The EU regulation that came into force on 10 March requires extensive disclosures from financial market participants. Read on to find out more
by Bethan Rees
The EU's Sustainable Finance Disclosure Regulation (SFDR) has been in force since 10 March and "applies to financial market participants (FMPs) whose business is in Europe, non-EU FMPs (and their subsidiaries) who do business in the EU or sell products to the EU, and non-EU firms that sub-manage EU assets or funds", according to a 2021 report on SFDR by Sustainalize, a Netherlands-based consulting and interim-management firm specialising in sustainability.
Here are five things to know about SFDR, drawn from CISI webinars on the subject.
The background
In a CISI TV webinar titled From SFTR to SFDR on 10 February 2021, Farrah Mahmood, senior regulatory analyst at the International Securities Lending Association, provides some context to SFDR, saying that it goes back to 2016, when the European Commission established a high-level expert group on sustainable finance.
"The group's core mandate was to advise the commission on how to mainstream sustainability into risk management," she says.
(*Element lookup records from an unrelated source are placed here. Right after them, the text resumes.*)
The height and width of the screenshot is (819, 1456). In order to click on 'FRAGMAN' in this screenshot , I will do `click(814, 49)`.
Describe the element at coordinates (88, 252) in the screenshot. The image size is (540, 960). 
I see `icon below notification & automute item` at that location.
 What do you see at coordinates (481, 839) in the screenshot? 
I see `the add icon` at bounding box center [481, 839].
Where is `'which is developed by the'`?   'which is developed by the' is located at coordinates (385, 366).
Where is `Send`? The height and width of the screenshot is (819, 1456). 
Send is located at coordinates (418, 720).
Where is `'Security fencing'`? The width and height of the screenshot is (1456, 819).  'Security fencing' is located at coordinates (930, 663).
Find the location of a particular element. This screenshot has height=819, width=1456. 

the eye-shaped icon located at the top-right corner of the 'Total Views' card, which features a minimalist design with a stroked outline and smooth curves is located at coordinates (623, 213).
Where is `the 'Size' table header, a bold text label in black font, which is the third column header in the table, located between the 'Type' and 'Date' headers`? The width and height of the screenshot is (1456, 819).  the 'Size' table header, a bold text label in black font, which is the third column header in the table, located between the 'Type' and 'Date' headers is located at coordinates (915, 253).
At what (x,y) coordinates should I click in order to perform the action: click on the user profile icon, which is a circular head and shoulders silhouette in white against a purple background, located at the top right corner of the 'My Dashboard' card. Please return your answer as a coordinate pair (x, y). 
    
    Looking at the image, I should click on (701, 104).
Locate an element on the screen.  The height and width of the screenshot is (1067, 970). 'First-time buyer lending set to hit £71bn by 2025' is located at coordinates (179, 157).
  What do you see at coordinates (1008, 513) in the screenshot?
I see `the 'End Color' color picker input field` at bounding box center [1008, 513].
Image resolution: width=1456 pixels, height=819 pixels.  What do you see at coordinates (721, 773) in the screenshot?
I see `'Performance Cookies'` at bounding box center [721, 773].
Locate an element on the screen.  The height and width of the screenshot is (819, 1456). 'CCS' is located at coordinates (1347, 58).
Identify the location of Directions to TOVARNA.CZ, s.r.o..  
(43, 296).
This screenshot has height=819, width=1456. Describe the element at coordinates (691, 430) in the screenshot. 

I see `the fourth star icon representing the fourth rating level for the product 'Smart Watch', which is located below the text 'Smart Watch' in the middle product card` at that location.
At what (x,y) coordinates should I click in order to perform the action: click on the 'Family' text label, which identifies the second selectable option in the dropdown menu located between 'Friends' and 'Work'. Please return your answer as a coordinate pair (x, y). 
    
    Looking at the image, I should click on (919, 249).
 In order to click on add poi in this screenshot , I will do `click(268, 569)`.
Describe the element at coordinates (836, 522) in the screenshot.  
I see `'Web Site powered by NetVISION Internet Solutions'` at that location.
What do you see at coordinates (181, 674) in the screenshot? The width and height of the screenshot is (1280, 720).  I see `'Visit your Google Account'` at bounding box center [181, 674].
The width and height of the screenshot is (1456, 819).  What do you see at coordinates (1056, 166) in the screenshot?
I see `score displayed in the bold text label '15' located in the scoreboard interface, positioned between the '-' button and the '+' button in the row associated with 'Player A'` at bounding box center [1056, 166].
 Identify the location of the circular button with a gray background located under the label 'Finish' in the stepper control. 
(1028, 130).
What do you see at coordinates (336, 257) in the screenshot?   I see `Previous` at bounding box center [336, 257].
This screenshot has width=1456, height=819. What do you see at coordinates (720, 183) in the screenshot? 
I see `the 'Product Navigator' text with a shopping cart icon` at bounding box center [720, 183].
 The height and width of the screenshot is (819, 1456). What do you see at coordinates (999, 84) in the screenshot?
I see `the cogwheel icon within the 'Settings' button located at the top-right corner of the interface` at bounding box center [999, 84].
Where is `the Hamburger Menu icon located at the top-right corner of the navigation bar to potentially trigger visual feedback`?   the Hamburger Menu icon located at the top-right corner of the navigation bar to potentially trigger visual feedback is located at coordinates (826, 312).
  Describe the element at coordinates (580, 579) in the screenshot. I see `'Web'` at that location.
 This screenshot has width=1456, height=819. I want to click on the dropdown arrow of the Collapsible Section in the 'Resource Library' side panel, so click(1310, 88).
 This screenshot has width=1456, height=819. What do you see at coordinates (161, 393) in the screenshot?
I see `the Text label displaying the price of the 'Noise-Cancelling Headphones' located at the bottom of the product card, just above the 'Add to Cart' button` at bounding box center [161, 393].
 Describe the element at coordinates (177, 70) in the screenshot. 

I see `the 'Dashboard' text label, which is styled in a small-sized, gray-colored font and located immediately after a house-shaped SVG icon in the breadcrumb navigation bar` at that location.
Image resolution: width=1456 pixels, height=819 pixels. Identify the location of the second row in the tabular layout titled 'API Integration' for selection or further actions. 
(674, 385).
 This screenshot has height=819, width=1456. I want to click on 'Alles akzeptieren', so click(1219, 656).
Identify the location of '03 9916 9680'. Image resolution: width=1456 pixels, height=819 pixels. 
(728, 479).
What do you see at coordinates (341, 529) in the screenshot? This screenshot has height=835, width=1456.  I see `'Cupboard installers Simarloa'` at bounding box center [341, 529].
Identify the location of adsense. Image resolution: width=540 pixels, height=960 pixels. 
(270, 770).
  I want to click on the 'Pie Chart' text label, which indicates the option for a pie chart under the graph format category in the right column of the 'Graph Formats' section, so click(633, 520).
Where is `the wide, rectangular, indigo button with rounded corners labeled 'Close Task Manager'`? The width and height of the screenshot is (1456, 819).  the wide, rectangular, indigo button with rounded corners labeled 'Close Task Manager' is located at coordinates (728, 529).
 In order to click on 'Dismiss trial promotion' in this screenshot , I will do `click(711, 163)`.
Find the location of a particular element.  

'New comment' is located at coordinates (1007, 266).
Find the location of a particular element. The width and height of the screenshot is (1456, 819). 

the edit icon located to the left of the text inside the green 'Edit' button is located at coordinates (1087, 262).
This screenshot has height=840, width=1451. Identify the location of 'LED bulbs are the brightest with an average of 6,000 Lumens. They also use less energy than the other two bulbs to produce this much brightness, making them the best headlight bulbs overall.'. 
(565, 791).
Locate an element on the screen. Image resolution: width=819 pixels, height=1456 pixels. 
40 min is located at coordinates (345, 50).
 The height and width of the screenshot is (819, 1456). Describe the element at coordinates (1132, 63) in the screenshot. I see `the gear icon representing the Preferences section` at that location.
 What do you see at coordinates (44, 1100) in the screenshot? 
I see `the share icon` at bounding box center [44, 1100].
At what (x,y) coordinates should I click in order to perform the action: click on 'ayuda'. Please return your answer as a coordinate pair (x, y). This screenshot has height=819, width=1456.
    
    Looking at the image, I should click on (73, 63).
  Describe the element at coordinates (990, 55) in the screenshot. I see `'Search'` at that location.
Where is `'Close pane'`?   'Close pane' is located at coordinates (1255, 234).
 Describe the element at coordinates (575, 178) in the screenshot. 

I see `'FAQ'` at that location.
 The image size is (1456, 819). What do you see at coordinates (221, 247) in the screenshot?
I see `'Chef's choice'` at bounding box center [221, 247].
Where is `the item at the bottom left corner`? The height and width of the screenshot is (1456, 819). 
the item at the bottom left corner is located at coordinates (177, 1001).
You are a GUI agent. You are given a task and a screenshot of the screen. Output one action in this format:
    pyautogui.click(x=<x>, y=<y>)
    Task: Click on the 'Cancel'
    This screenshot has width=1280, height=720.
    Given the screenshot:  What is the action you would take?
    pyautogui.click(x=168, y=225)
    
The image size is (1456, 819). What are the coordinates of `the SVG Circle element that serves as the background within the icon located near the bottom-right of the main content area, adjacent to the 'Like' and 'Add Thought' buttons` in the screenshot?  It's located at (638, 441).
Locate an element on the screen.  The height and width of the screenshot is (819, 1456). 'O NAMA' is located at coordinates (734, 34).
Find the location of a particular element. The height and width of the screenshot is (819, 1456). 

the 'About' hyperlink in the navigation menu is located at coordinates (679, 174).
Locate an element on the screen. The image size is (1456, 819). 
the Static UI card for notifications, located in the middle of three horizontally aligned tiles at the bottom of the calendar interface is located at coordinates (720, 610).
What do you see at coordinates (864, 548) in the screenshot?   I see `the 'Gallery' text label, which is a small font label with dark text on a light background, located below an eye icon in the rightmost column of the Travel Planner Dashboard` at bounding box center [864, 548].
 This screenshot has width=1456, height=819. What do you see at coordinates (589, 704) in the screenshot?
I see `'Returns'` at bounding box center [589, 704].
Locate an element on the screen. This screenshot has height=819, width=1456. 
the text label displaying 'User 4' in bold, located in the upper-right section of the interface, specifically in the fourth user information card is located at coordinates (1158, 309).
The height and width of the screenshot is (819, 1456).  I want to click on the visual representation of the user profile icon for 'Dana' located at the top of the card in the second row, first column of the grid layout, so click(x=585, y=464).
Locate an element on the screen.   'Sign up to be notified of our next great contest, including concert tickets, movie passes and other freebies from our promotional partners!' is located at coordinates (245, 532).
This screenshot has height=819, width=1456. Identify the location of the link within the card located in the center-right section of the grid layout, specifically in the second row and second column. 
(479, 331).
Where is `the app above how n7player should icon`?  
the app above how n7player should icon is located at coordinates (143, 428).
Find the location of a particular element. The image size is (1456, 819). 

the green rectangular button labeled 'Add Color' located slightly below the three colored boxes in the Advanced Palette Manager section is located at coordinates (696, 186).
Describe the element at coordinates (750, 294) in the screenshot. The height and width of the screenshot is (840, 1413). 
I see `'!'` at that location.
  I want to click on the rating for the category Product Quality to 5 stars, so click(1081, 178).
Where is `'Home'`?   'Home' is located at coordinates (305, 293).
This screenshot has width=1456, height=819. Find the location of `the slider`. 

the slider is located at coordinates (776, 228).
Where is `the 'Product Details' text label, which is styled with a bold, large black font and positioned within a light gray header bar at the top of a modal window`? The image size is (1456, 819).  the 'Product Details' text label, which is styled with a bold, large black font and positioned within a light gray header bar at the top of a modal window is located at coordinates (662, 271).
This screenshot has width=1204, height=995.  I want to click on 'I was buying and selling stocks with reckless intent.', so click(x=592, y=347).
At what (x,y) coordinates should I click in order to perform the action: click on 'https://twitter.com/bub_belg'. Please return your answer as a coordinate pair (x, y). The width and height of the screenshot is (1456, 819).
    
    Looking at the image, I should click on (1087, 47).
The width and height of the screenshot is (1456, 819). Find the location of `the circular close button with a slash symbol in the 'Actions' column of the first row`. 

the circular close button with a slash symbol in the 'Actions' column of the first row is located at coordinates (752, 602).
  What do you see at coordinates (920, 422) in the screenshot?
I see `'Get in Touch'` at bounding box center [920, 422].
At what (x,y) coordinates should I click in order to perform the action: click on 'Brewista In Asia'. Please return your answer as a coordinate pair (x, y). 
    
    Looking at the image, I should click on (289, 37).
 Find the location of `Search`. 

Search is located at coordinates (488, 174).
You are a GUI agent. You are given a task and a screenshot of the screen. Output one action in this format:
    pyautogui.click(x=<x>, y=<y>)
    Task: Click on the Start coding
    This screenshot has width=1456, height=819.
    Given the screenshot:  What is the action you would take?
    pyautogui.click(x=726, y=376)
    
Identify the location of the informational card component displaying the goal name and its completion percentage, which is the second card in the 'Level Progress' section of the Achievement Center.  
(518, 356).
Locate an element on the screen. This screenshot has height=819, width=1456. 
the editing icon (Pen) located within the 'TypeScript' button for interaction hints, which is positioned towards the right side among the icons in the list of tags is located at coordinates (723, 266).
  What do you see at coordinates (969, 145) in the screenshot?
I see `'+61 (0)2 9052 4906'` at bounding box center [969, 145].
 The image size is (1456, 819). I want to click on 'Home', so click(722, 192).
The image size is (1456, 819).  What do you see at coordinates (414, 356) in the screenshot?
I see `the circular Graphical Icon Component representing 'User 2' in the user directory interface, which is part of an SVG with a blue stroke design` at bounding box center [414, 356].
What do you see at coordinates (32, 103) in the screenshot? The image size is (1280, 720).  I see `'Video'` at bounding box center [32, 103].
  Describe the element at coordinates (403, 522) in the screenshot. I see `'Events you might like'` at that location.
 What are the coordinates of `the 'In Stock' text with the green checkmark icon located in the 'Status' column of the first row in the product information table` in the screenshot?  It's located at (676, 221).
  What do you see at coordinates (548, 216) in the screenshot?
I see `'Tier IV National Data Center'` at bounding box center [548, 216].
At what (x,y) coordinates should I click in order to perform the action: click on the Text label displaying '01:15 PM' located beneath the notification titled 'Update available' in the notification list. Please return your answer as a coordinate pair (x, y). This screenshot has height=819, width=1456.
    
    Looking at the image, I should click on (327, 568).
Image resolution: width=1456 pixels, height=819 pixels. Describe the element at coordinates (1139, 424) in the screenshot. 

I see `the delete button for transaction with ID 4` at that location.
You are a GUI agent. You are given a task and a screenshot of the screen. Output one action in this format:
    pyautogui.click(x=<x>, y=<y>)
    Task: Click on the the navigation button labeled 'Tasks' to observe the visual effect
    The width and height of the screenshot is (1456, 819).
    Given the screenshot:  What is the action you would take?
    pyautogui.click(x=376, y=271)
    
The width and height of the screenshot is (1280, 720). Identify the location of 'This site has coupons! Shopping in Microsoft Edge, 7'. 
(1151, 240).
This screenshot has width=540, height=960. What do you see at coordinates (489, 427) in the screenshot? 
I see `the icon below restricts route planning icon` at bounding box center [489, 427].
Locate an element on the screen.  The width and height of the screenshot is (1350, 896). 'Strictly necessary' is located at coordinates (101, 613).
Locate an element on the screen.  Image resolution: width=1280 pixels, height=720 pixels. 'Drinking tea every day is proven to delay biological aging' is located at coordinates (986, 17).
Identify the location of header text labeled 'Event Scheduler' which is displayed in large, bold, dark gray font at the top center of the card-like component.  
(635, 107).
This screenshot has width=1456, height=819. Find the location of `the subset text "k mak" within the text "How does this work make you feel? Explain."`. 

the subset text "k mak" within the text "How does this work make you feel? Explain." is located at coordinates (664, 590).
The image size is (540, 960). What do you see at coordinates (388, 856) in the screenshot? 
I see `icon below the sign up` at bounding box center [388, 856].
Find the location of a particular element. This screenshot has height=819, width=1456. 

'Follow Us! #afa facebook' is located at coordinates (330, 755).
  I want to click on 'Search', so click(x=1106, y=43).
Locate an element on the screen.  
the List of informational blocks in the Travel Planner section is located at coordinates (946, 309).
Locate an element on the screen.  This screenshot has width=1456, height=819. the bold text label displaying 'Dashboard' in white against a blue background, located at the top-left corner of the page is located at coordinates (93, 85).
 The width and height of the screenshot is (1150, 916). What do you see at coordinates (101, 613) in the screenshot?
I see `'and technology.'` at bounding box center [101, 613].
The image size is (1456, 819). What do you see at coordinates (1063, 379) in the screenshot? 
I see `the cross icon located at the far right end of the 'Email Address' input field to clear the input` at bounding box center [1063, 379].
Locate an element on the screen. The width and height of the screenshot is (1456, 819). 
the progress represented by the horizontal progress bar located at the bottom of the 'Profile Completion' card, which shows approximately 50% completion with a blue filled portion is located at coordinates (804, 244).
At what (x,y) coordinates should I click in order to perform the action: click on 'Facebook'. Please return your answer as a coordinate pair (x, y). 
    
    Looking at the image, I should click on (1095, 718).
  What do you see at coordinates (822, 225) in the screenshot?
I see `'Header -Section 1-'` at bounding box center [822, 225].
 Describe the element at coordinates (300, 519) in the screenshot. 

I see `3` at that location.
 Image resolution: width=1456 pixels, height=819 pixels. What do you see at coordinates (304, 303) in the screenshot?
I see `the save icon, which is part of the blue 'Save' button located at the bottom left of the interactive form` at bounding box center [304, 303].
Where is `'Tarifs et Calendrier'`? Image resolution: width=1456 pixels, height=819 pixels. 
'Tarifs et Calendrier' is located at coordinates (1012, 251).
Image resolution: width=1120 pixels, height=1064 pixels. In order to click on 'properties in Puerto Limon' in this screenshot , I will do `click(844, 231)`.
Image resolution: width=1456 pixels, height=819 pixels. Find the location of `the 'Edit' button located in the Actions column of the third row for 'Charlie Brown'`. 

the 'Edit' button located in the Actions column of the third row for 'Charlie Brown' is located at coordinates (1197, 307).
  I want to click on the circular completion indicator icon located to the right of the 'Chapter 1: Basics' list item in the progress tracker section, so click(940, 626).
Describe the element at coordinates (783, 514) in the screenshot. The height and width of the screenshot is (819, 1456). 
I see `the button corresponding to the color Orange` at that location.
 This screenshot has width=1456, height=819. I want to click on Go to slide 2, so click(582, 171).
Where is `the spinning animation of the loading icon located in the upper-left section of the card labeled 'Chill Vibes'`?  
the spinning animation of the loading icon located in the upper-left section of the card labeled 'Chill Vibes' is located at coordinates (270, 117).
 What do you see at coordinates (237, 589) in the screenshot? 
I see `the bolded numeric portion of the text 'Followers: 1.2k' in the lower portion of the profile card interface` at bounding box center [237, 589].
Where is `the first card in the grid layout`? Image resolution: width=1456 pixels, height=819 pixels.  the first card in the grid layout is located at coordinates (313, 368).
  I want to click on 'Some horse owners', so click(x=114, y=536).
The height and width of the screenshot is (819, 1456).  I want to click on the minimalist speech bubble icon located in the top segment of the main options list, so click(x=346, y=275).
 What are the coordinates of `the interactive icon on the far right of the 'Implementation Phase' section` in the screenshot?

Recommendations of the group were used to form the 2018 Action plan: financing sustainable growth, with action seven of the ten actions "calling for clarification of asset managers and institutional investors’ duties regarding sustainability and a proposal for the regulation on disclosures on sustainable activity". In 2019, co-legislators adopted SFDR as it is today.
Its purpose
Article 1 of the regulation "lays down harmonised rules for financial market participants and financial advisers on transparency with regard to the integration of sustainability risks and the consideration of adverse sustainability impacts in their processes and the provision of sustainability‐related information with respect to financial products".
Mahmood explains in From SFTR to SFDR that one of the main purposes of SFDR is "to address concerns that disclosures are currently inconsistent across the market, which make it difficult for end investors to compare and make informed investment decisions".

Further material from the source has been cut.